BROGAN, J., dissents.
Dissenting Opinion
{¶ 48} I respectfully dissent from the majority's holding that the trial court properly submitted the punitive damages issue to the jury. In my view, the trial court erred in overruling Lamar's motions for a directed verdict and judgment notwithstanding the verdict on that issue.
{¶ 49} Before submitting the punitive damages issue to the jury, the trial court was required to find that reasonable minds could differ as to (1) whether Lamar employee Melissa Kramer consciously disregarded the Blusts' rights and (2) whether Kramer was aware that her acts had a great probability of causing substantial harm. Preston v. Murty (1987),
{¶ 50} My disagreement with the majority concerns the second requirement. Although I do not condone Lamar's destruction of the Blusts' trees, the record does not contain evidence from which a juror reasonably could find that Kramer was aware her acts had a great probability of causing substantial harm. Kramer ordered the clearing of a small area of scrub brush and trees along a rural road. All of the trees were growing wild in a fence line that separated the Blusts' 75.8-acre farm from another large field.
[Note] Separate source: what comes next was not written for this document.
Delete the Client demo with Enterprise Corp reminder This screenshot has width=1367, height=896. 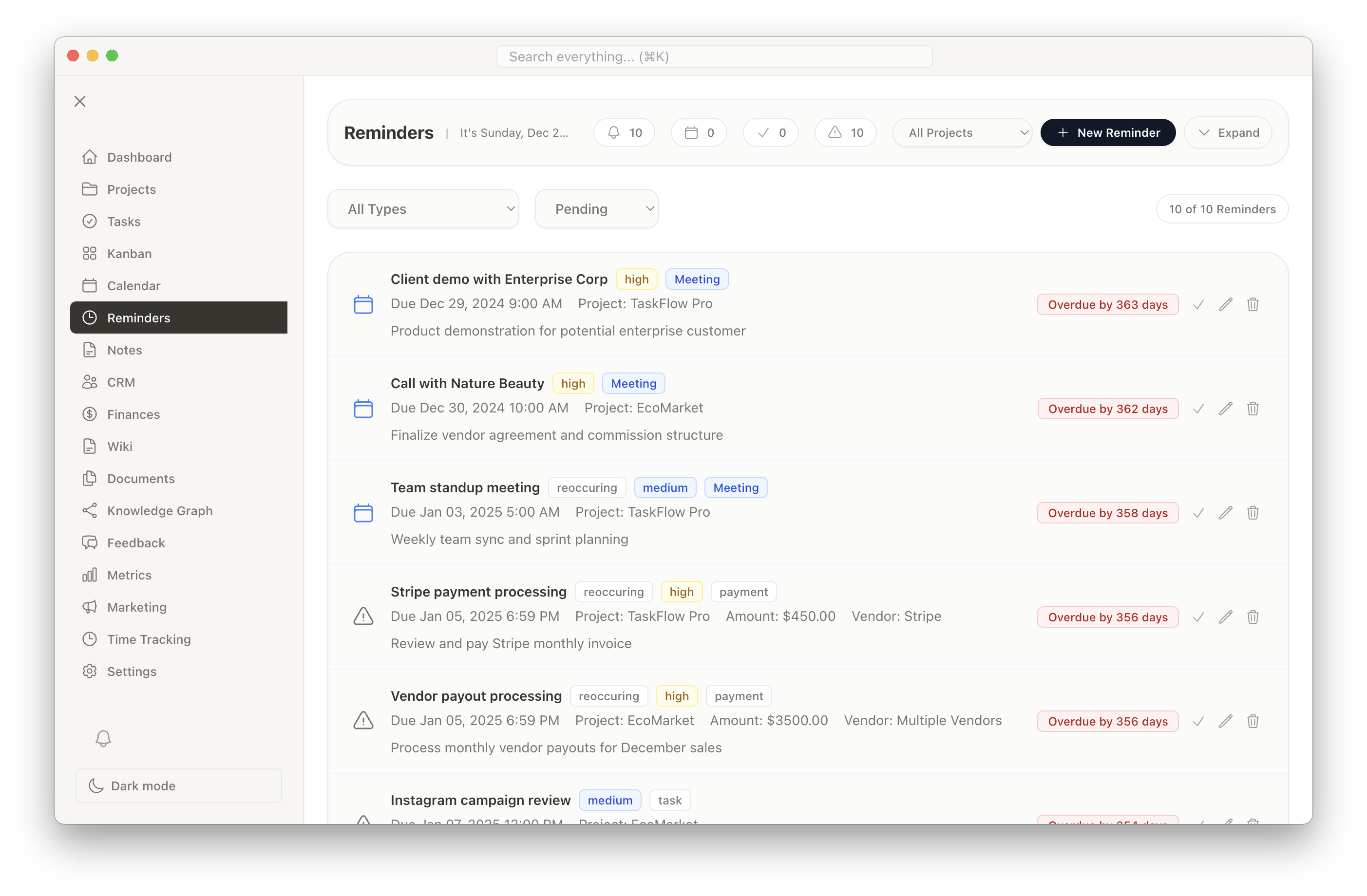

Just seventeen of the trees were of any significant size, and even John Blust really only cared about three or four walnut trees in that grove.
{¶ 51} Viewing the evidence in a light most favorable to the Blusts, I do not believe reasonable minds could find that Kramer knew removing the trees had a great probability of causing substantial harm. Kramer knew nothing of any plan to subdivide the farmland for residential purposes and to use the tree line as a *807 screen, even assuming for present purposes that such a plan existed. Until after the cutting, she also knew nothing about the presence of the walnut trees, or of John Blust's future aspirations to harvest the wood for its unspecified veneer value. Likewise, Kramer could not have anticipated the Blusts' desiring to replant the wild trees on the edge of their farmland. The volunteer trees served no apparent purpose and had no apparent value. In this regard, Lamar presented uncontroverted testimony that trees on the edge of a farm field typically are removed because their branches interfere with crop yields by causing shade, and their roots interfere with plant growth and cultivation. Finally, the record does not support a finding that Kramer knew removing the trees likely would have a negative impact on the Blusts' property value. After reviewing pictures of the scene, I do not believe that a reasonable juror could find any real value in the trees, other than their "stump" value of $105.
{¶ 52} In short, a review of the record reveals no reason for Kramer to suspect that substantial harm would befall the Blusts, neither of whom even resides on the land, if a small portion of the tree line was removed. Because reasonable minds could not differ as to whether Kramer was aware that her conduct had a great probability of causing substantial harm, I believe the trial court erred in overruling Lamar's motions for a directed verdict and judgment notwithstanding the verdict. As a result, I would sustain Lamar's first assignment of error on cross-appeal and overrule all other assignments of error as moot.